### THE PROBLEM
No pictures go in the copy. Restate, word for word, each line from the one containing "You are a GUI" through the last line below.

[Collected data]
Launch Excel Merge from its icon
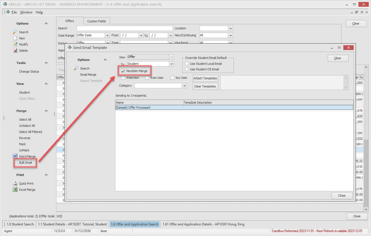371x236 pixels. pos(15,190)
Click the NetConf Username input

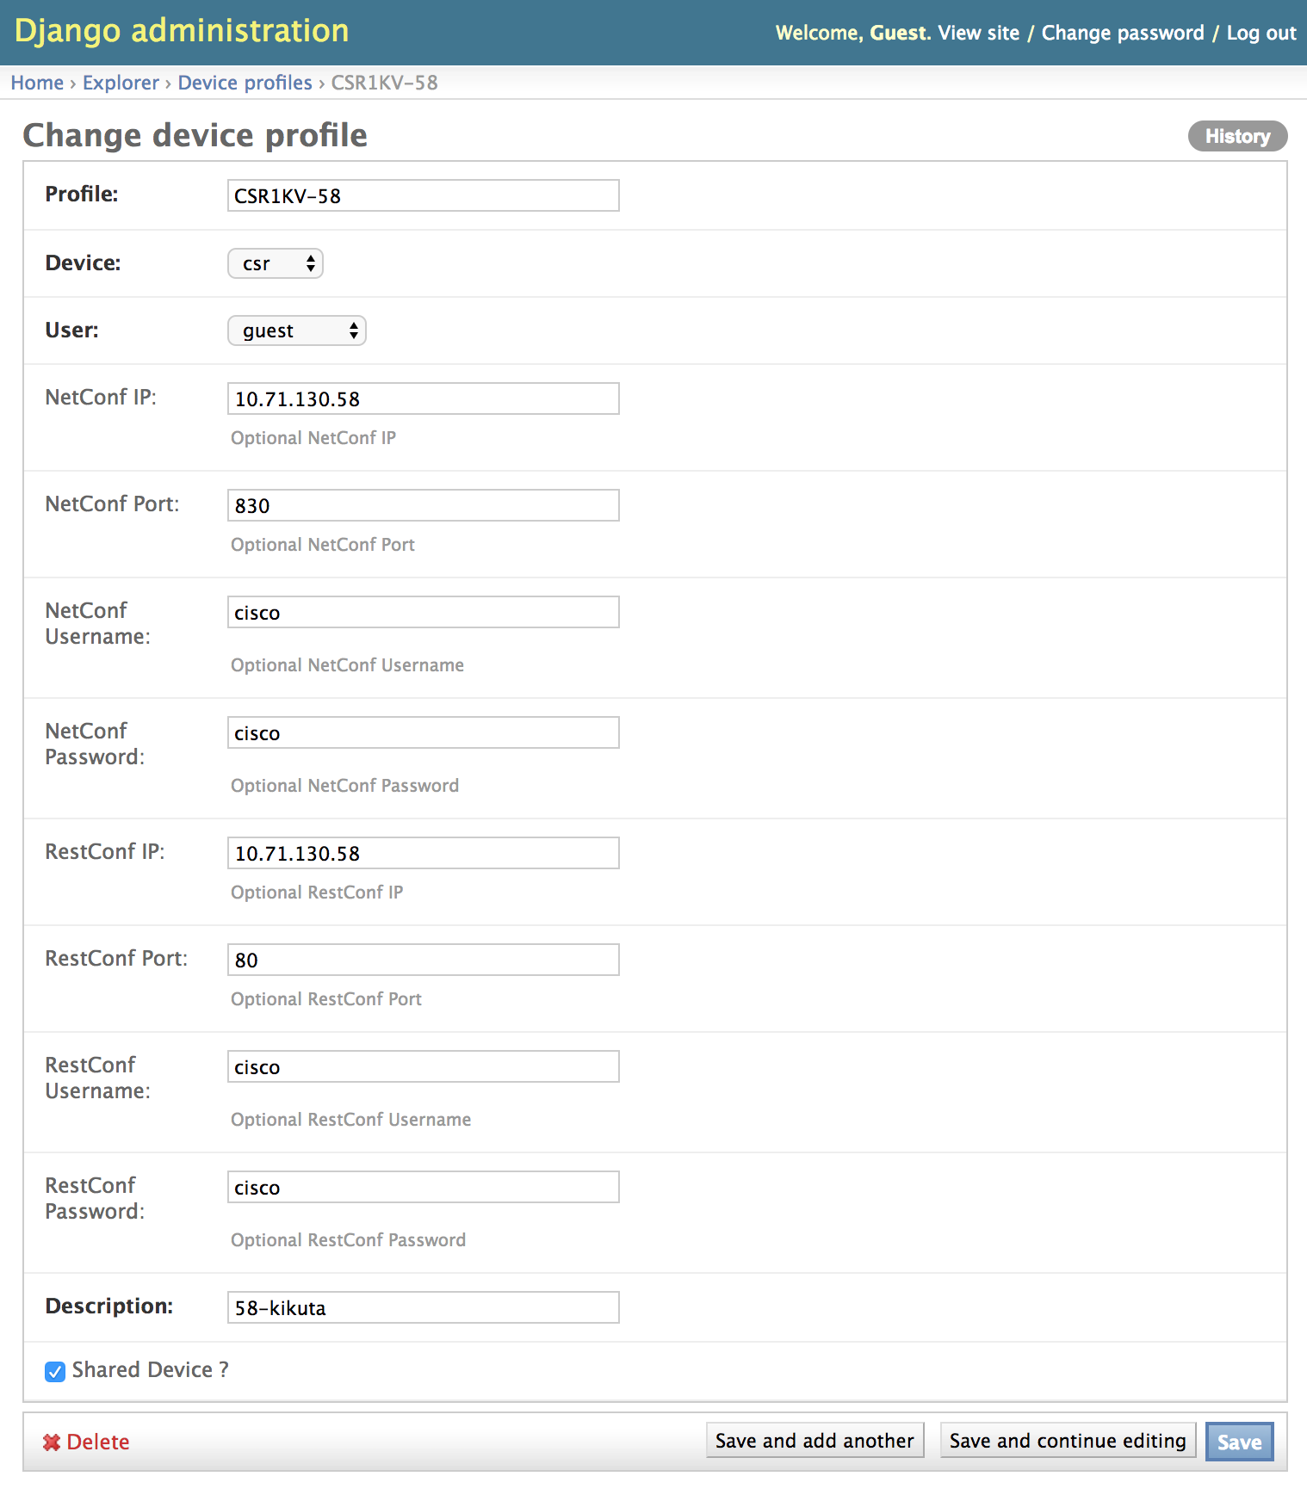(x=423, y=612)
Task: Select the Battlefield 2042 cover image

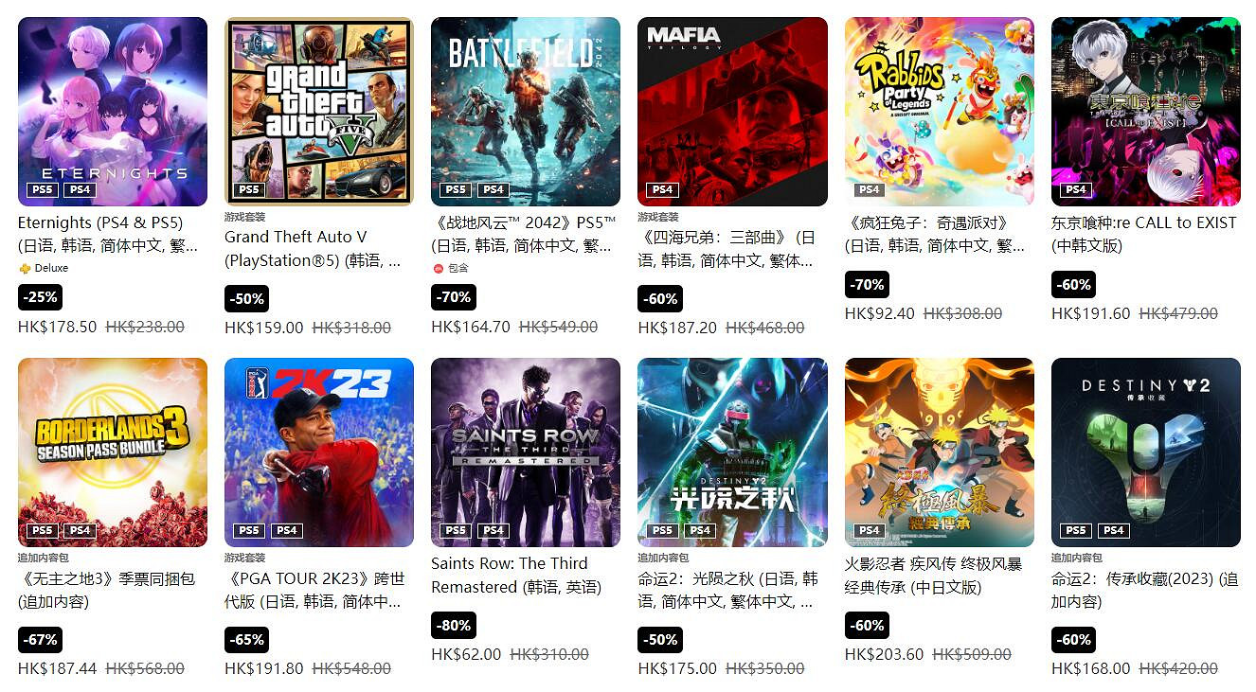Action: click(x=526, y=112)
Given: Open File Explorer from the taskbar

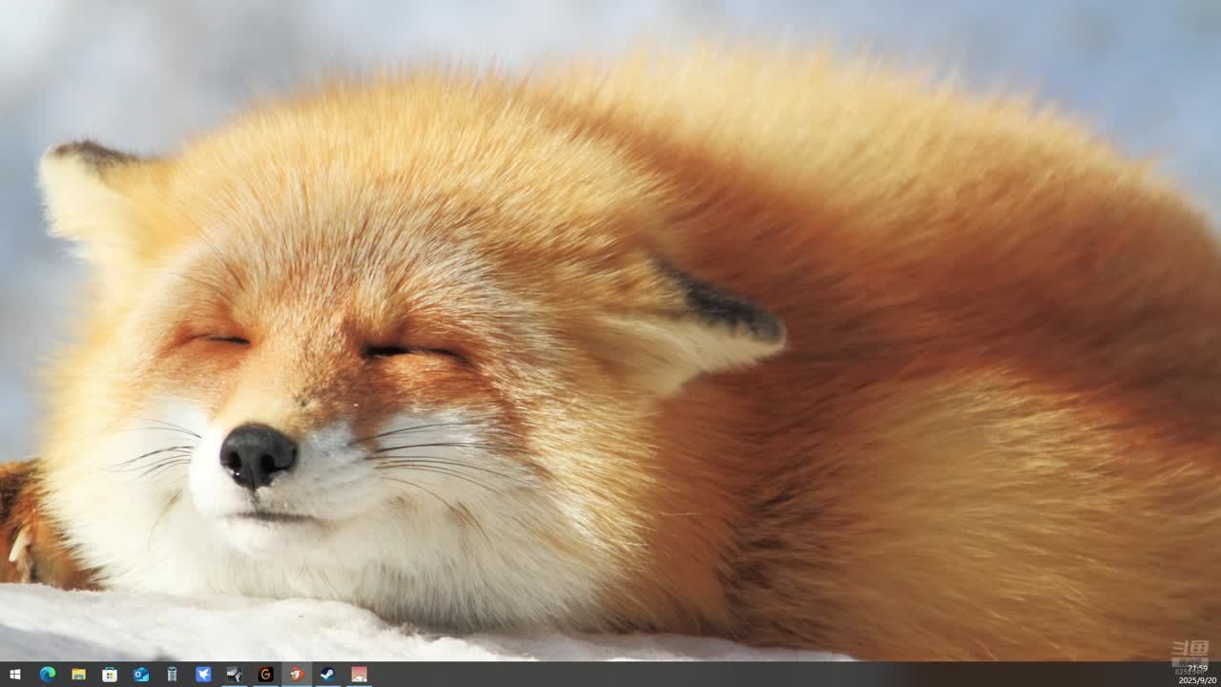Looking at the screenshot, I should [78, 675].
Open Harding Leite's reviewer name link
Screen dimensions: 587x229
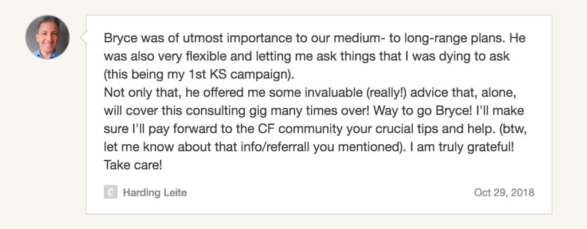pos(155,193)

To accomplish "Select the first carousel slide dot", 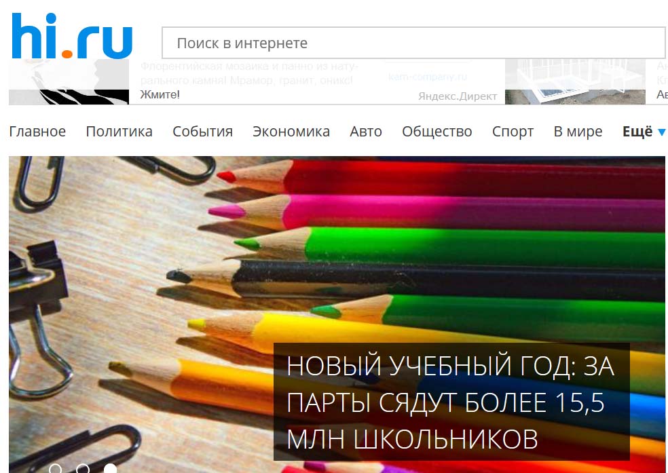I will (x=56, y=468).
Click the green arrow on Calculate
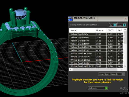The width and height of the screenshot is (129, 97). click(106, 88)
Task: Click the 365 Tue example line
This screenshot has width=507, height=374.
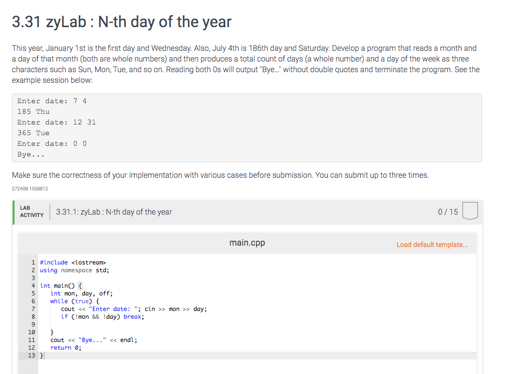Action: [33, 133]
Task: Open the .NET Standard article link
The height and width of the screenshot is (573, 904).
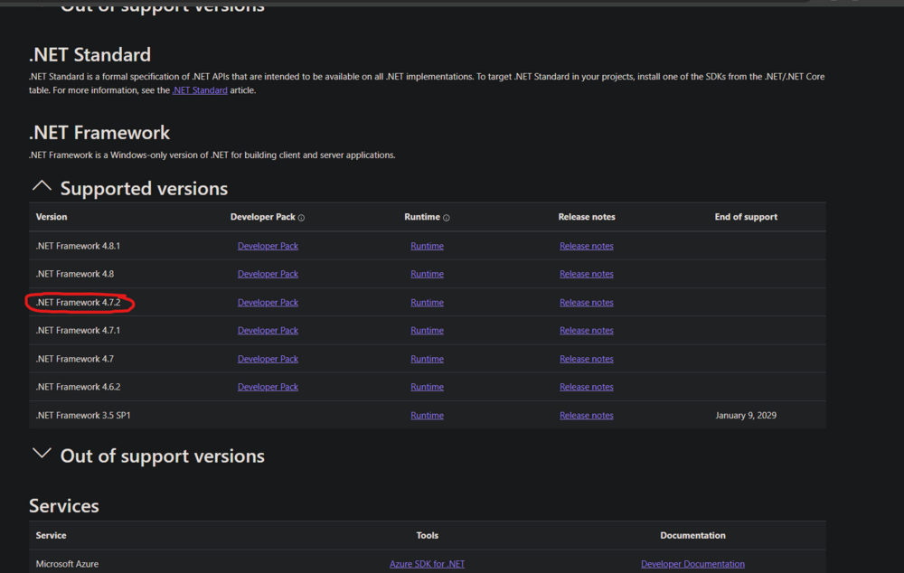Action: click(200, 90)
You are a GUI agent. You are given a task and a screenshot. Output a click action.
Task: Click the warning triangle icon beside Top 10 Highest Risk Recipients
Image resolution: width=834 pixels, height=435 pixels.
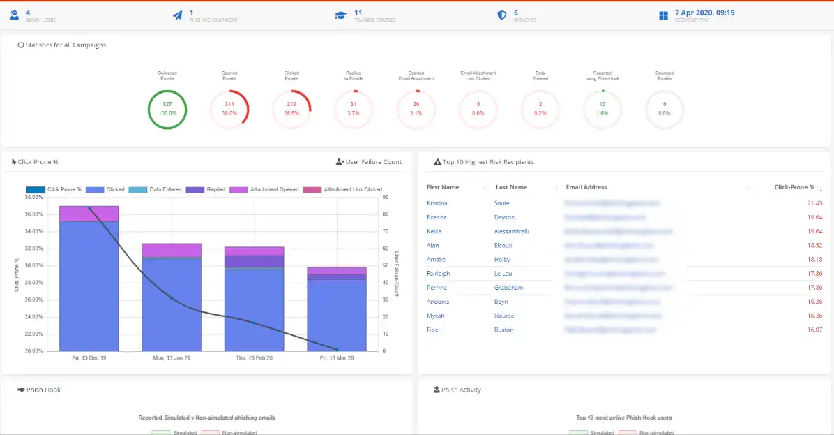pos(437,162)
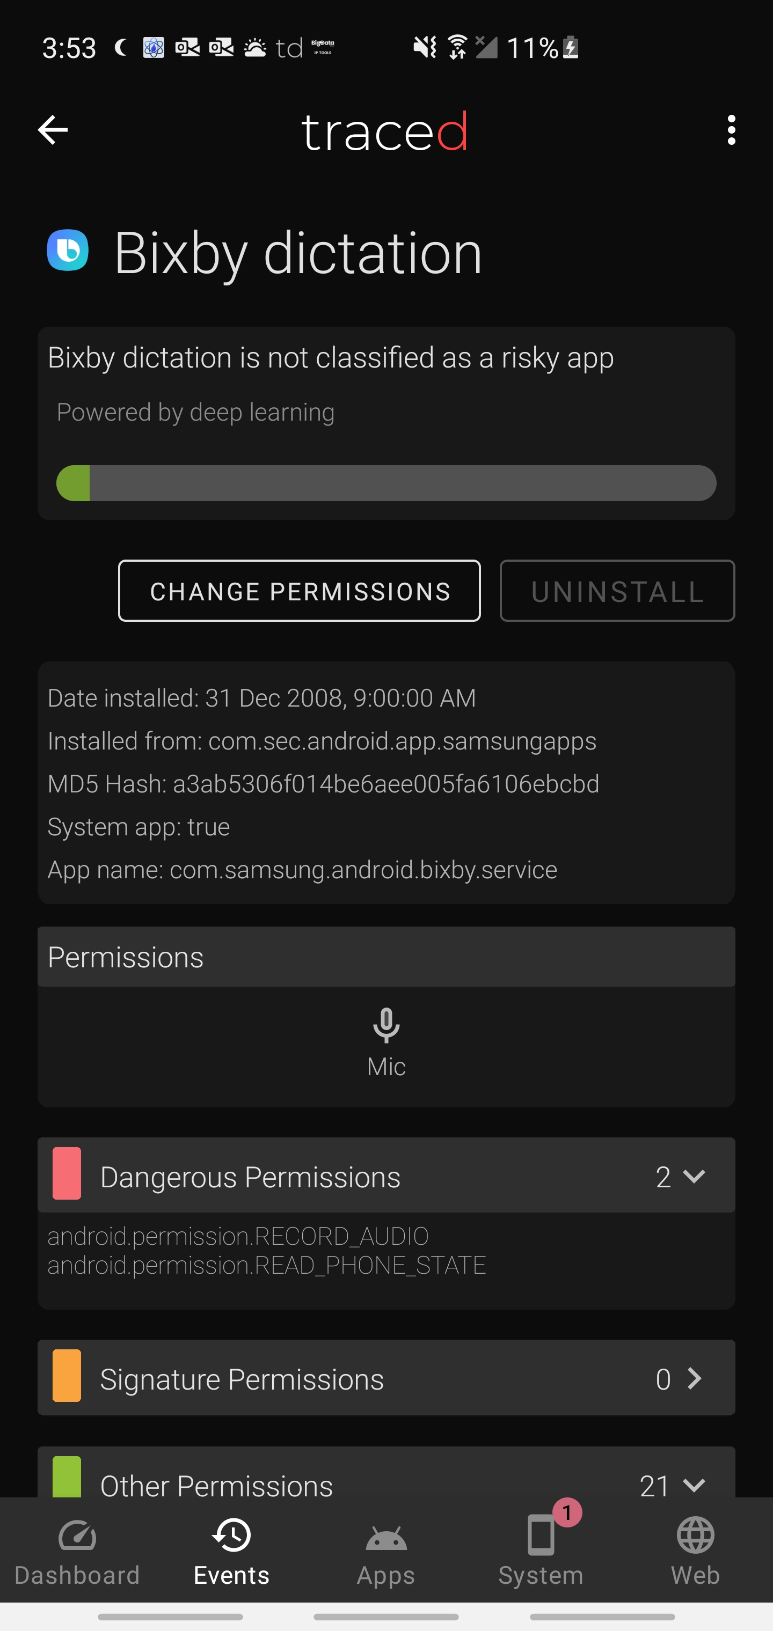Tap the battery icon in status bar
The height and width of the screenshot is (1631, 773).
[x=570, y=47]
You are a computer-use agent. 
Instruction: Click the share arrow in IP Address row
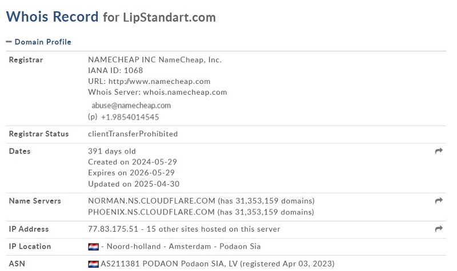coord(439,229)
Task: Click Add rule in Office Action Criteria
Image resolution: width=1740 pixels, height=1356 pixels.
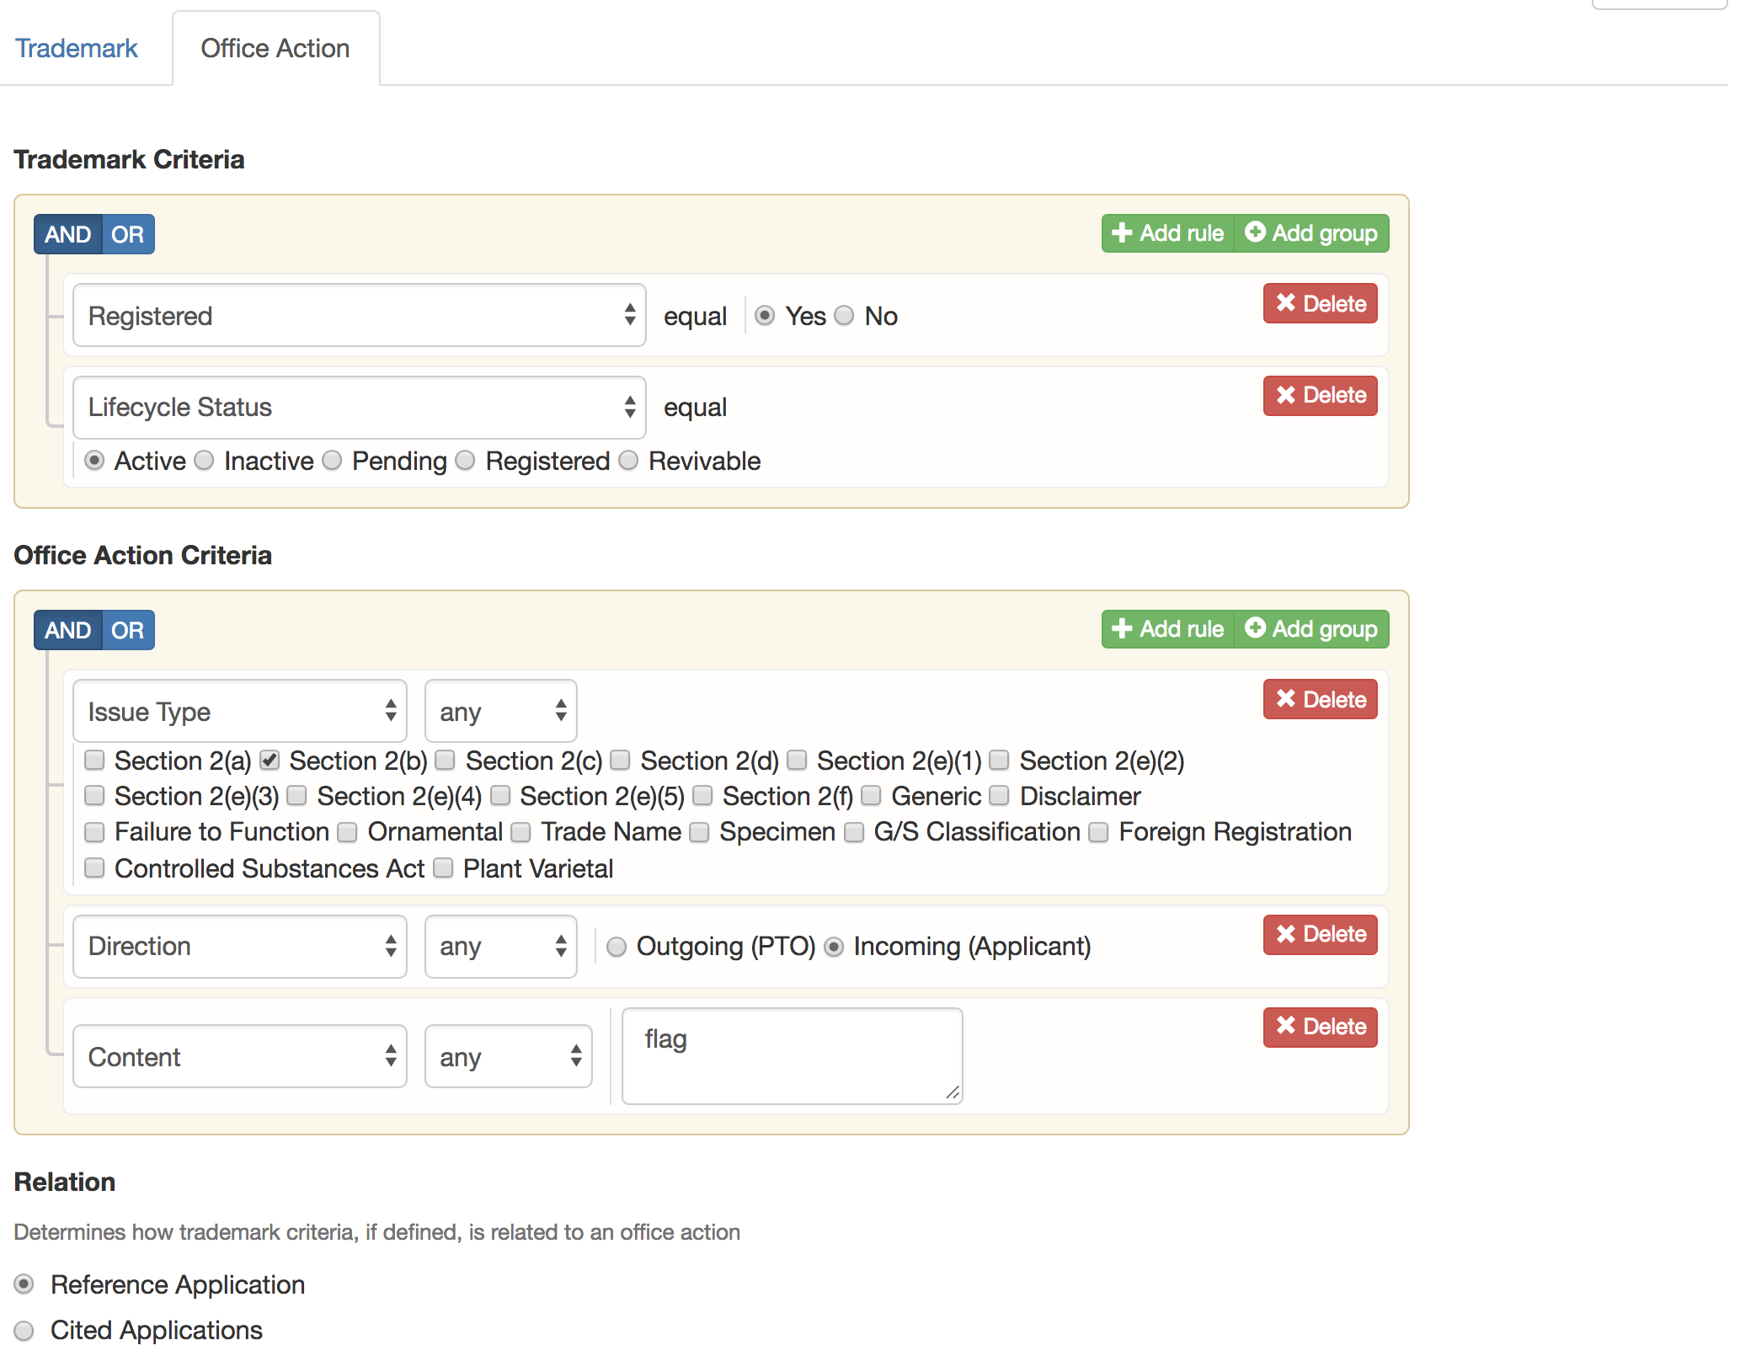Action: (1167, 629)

### RESULT OF THIS TASK
You are a GUI agent. You are given a task and a screenshot. Output a click action.
Task: Click the warning triangle icon beside Top 10 Highest Risk Recipients
Image resolution: width=834 pixels, height=435 pixels.
pos(437,162)
Tap the battery icon in status bar
The height and width of the screenshot is (1631, 773).
[x=570, y=47]
You are a computer-use agent. 
Instruction: Click the share arrow in IP Address row
coord(439,229)
Task: Click Add rule in Office Action Criteria
Image resolution: width=1740 pixels, height=1356 pixels.
Action: (1167, 629)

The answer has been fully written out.